Most firms do not have enough pennies in the pot to effectively invest in data storage and disaster recovery protection, warns a survey.

Four in 10 of the 400 businesses surveyed said they lacked the budget to protect their data effectively, particularly in the face of ever-escalating demands for data back-up. More than half (57%) of respondents – all from companies with at least 1,000 employees – said their data stores were expanding by at least 20% a year.

Despite the growth in storage requirements, three-quarters of respondents said their data protection budget would remain flat or fall in 2010.

“Whenever I talk to enterprise customers they’ve got a conundrum: data is growing exponentially, at least 20% a year, so in a few years they know what they need to store will be doubling, and yet they are also told to cut their budgets,” said Jon Millls, EMEA managing director of Sepaton, which conducted the survey.

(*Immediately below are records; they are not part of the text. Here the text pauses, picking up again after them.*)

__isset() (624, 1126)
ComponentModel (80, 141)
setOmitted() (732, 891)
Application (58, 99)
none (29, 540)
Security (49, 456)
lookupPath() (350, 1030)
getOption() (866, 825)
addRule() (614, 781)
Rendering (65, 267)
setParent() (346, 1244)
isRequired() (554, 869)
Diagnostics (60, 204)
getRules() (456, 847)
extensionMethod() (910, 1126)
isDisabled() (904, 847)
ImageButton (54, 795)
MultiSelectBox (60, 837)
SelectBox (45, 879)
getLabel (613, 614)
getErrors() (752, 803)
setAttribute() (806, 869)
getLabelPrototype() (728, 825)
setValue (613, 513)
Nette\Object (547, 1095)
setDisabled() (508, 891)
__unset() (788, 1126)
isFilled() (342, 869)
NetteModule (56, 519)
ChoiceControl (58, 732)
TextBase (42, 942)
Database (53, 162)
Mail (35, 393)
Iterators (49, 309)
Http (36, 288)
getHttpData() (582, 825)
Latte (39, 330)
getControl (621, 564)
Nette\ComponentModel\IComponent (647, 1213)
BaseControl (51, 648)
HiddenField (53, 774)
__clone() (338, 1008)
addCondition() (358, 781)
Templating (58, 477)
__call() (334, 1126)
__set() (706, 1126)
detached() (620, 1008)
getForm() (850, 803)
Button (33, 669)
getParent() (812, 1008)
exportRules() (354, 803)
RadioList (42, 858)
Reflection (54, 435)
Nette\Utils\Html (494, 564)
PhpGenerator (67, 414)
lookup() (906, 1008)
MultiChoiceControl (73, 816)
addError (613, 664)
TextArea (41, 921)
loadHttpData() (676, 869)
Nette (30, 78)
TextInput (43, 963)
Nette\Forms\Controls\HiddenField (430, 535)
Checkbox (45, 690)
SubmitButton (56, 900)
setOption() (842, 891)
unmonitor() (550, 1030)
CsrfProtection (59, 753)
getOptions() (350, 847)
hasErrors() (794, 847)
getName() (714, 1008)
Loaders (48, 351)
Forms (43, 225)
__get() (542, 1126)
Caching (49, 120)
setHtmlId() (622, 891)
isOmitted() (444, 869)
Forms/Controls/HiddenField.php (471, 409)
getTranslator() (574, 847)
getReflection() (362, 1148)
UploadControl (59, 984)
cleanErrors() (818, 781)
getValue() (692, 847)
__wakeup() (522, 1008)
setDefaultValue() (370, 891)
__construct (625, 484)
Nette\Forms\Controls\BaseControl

Data protection and disaster recovery were singled out as priorities for investment. On the data protection front, lack of funds was seen by 41% as damaging the service they were able to provide, prompting companies to consider investing in deduplication as a way of doing more with less resources.

“IT directors are between a rock and hard place – they need to do more with less, which is why they are turning to deduplication that allows them to use the same amount of hardware but store two, three or four times more data, yet the incremental cost is nothing compared to tape,” said Mills.

In terms of disaster recovery, 46% of respondents admitted they were not currently meeting recovery times and objectives consistently and were looking to invest in disk-based data protection technologies and cloud or managed service providers this year.